André Thierry, Tournigand Christophe, Abbas Fadi, Louvet Christophe, de Gramont Aimery

机构信息

Service d'oncologie médicale, hôpital Tenon, 4, rue de la Chine, 75970 Paris Cedex 20.

出版信息

Bull Cancer. 2007 Jul;94 Spec No:S211-9.

Abstract

For many years, oncology research has focused on the study of therapeutic agents able to target a different cell than a cancer cell. Tumor angiogenesis mediated by the vascular endothelial growth factor (VEGF) was one of the pathways investigated. The treatment of metastastic colorectal cancer has dramatically evolved. Overall survival has significantly improved, owing to the use in standard daily practice of irinotecan and oxaliplatin, combined with 5-fluorouracil (5FU) and leucovorin. This review summarizes efficacy and safety data of two antiangiogenic agents, bevacizumab (a monoclonal antibody inhibiting VEGF) and vatalanib (a tyrosine kinase inhibitor of VEGF), assessed in phase III trials in metastastic colorectal cancer. The efficacy of bevacizumab combined with 5FU-leucovorin +/- irinotecan based on overall survival data which was demonstrated in the first-line treatment of metastastic colorectal cancer in studies conducted in the US, has recently been demonstrated in the same indication based on progression survival when combined to oxaliplatin and a fluoropyrimidine (capecitabine or 5FU-leucovorin). Bevacizumab combined to infusion chemotherapy with 5FU-leucovorin with or without irinotecan is indicated, in Europe, in the first-line treatment of metastastic colorectal cancer.

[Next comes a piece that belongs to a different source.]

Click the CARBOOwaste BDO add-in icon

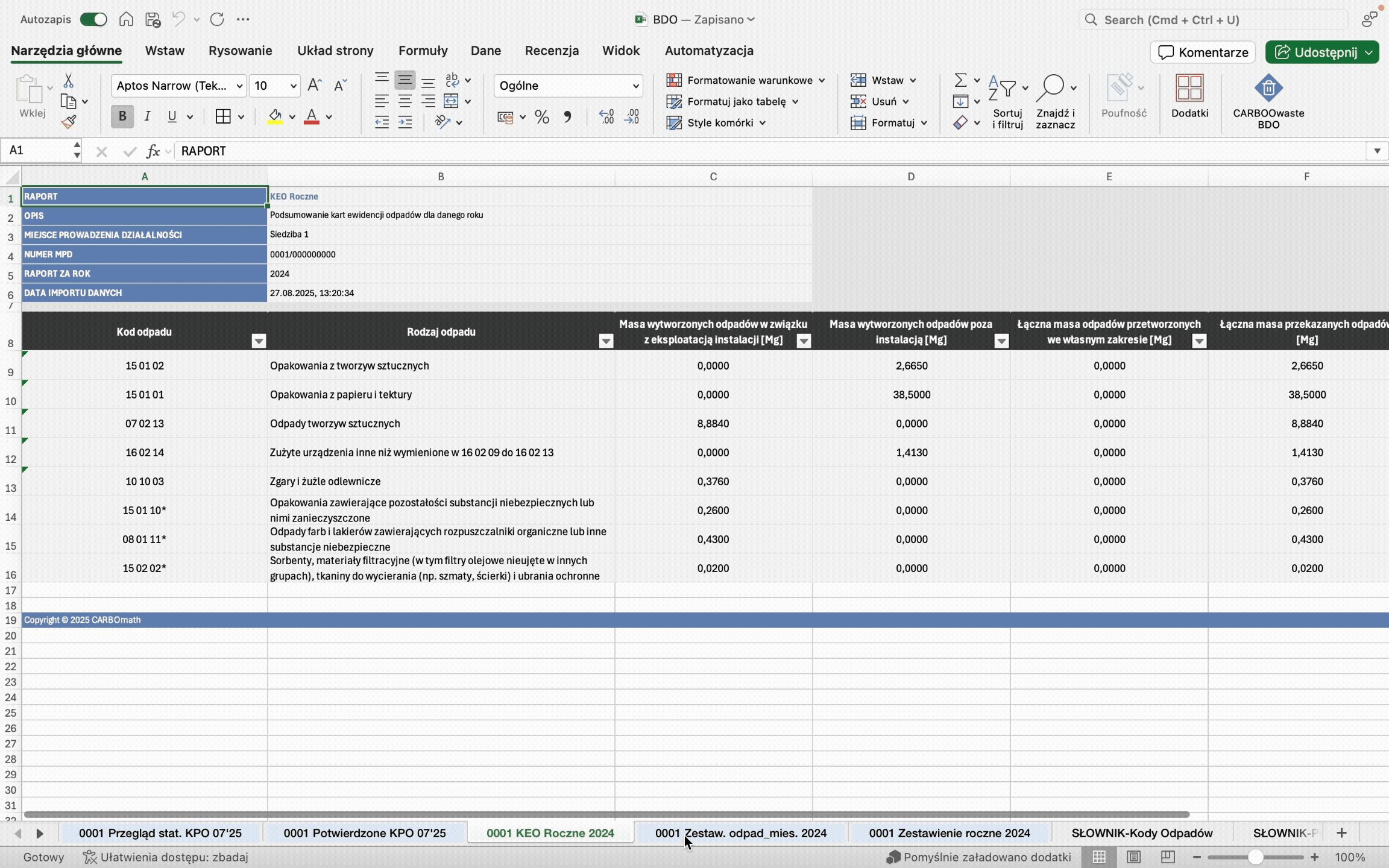click(1268, 89)
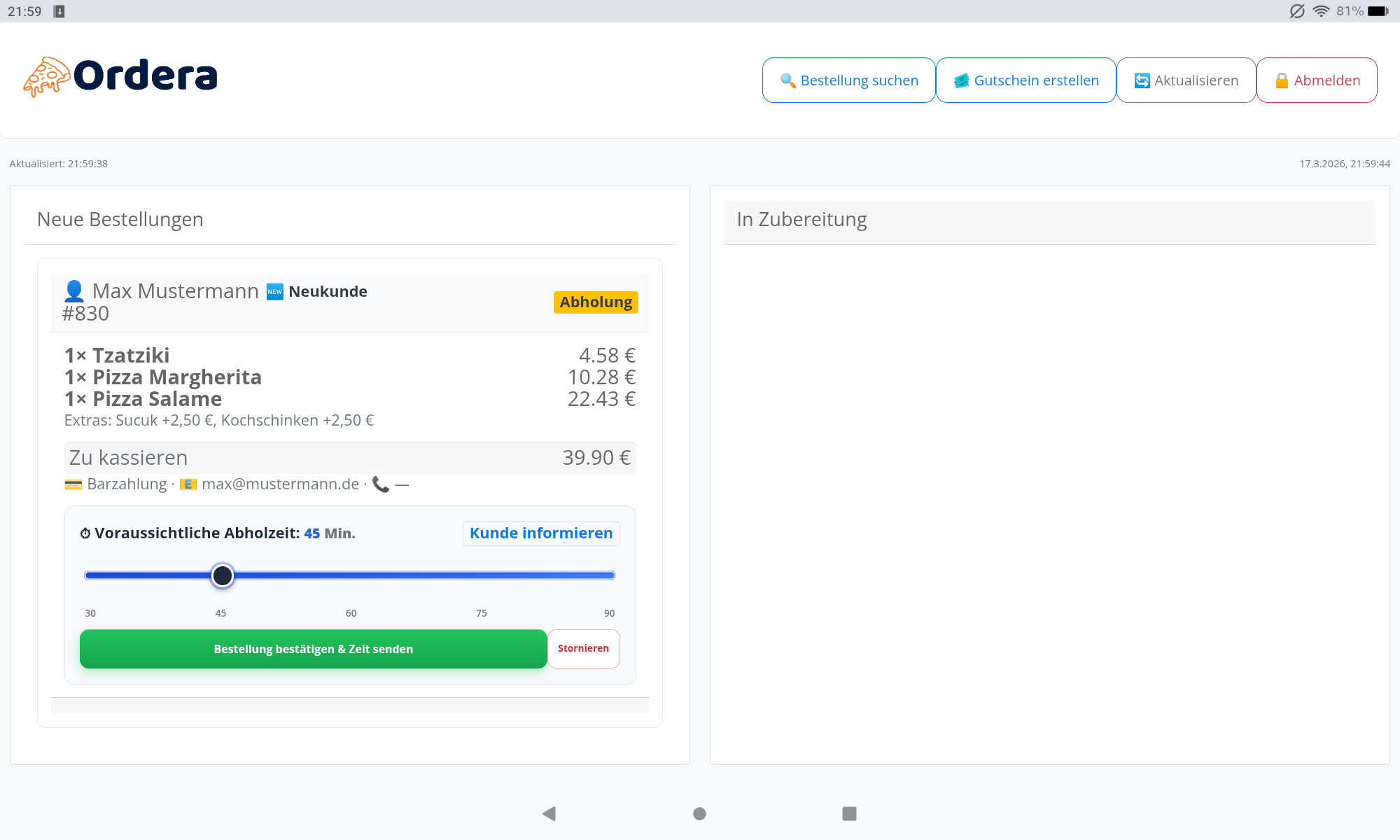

While in the US, prescription options are wider in the first-line treatment, it is combined to chemotherapies with a fluoropyrimidine +/- irinotecan or oxaliplatin, and in second line as well with fluoropyrimidine and oxaliplatin. Several questions regarding the optimal use of bevacizumab still remain to be answered in the treatment of metastastic colorectal cancer. Vatalanib has not shown benefit in this pathology.

摘要

多年来,肿瘤学研究一直专注于能够靶向不同于癌细胞的细胞的治疗药物的研究。血管内皮生长因子(VEGF)介导的肿瘤血管生成是其中一条被研究的途径。转移性结直肠癌的治疗有了显著进展。由于在日常标准治疗中使用伊立替康和奥沙利铂,并联合5-氟尿嘧啶(5FU)和亚叶酸,总生存期有了显著改善。本综述总结了两种抗血管生成药物贝伐单抗(一种抑制VEGF的单克隆抗体)和伐他拉尼(一种VEGF酪氨酸激酶抑制剂)在转移性结直肠癌III期试验中评估的疗效和安全性数据。基于在美国进行的研究中转移性结直肠癌一线治疗中总生存期数据所证实的,贝伐单抗联合5FU-亚叶酸+/-伊立替康的疗效,最近在与奥沙利铂和氟嘧啶(卡培他滨或5FU-亚叶酸)联合时基于无进展生存期在相同适应症中得到了证实。在欧洲,贝伐单抗联合5FU-亚叶酸静脉化疗(有或无伊立替康)被用于转移性结直肠癌的一线治疗。而在美国,一线治疗的处方选择更广泛,它与氟嘧啶+/-伊立替康或奥沙利铂联合化疗,在二线治疗中也与氟嘧啶和奥沙利铂联合使用。在转移性结直肠癌的治疗中,关于贝伐单抗最佳使用的几个问题仍有待解答。伐他拉尼在这种疾病中未显示出益处。